Diskutiert wurde zwar engagiert und teilweise auch heftig. Doch es war eine Diskussion unter Freunden, die nie ausuferte. Man war bestrebt, die Argumente des anderen zu verstehen und zu respektieren.

Der Themen gab es viele. Erstaunlicherweise waren es nicht jene, die in den vergangenen Tagen die Zeitungsspalte gefüllt haben. Zumindest in den ersten anderthalb Stunden war weder die Rede von den Asylbewerbern in Aarburg, noch von den allfälligen Auswirkungen eines Alstom-Wegzugs und auch die Lehrerlöhne wurden lediglich am Anfang kurz gestreift.
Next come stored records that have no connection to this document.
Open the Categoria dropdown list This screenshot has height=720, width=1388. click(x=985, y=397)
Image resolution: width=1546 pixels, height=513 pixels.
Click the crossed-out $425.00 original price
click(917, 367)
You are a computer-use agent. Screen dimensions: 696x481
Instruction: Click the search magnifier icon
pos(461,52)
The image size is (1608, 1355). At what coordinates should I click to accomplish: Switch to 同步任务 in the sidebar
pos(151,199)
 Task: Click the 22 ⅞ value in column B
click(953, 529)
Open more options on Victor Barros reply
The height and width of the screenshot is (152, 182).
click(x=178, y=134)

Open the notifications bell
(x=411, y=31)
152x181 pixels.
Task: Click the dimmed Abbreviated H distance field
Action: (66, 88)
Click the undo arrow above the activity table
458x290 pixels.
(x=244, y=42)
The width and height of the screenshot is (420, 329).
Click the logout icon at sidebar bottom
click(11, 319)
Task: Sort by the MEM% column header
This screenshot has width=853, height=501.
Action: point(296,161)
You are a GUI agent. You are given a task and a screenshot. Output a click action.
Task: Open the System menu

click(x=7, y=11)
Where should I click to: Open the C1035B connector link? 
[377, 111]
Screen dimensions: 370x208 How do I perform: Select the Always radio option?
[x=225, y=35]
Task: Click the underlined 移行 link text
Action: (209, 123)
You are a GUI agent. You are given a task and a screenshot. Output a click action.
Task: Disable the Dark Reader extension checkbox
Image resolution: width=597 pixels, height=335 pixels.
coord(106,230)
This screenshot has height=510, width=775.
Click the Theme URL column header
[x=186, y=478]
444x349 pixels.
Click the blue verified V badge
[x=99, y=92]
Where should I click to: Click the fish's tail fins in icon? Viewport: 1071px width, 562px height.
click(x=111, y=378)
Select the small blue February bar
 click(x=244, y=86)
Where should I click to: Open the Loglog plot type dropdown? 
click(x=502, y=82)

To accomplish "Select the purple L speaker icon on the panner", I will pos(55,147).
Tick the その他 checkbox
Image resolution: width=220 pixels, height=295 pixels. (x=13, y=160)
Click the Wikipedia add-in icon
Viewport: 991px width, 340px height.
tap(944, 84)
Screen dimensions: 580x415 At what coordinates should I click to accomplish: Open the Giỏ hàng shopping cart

Zwischen Herrgöttli und Käsekuchenhäppli kam der Finanzminister im "Ochsen" selbstredend zuerst auf das Geld zu sprechen. "Dem Aargau geht es immer noch gut, aber wir müssen dafür schauen, dass es uns auch in Zukunft noch gut geht."

So nebenbei liess Brogli durchblicken, dass für ihn der kürzlich diskutierte AKB-Deal noch keineswegs gestorben ist. Nach wie vor ist er fest der Meinung, dass damit ein wirkungsvoller Beitrag zum Abbau der Staatsschulden geleistet werden könnte.

Von den Finanzen gings zur Schule, von der Schule zur Kommunikation, von der Kommunikation zum Nationalen Finanzausgleich, der Ungleichheit unter den Kantonen und der Gesetzesflut aus Bern, die auch dem Aargauer Landammann nicht gefällt: "Manchmal habe ich das Gefühl, das Parlament in Bern winkt Gesetze und Vorlagen einfach durch ohne darauf zu achten, was sie für negative Auswirkungen auf die Kantone, die Gemeinde und letztlich die Bürger haben."

Je länger der Abend umso angeregter die Diskussion und schliesslich kam das Thema Asylbewerber doch noch auf die Traktandenliste. Jetzt wusste die Chauffeuse von Roland Brogli, die ruhig an einem Tisch im Restaurant sass, endgültig, dass es am Freitag im Murianer "Ochsen" ganz bestimmt keinen frühen Feierabend geben würde.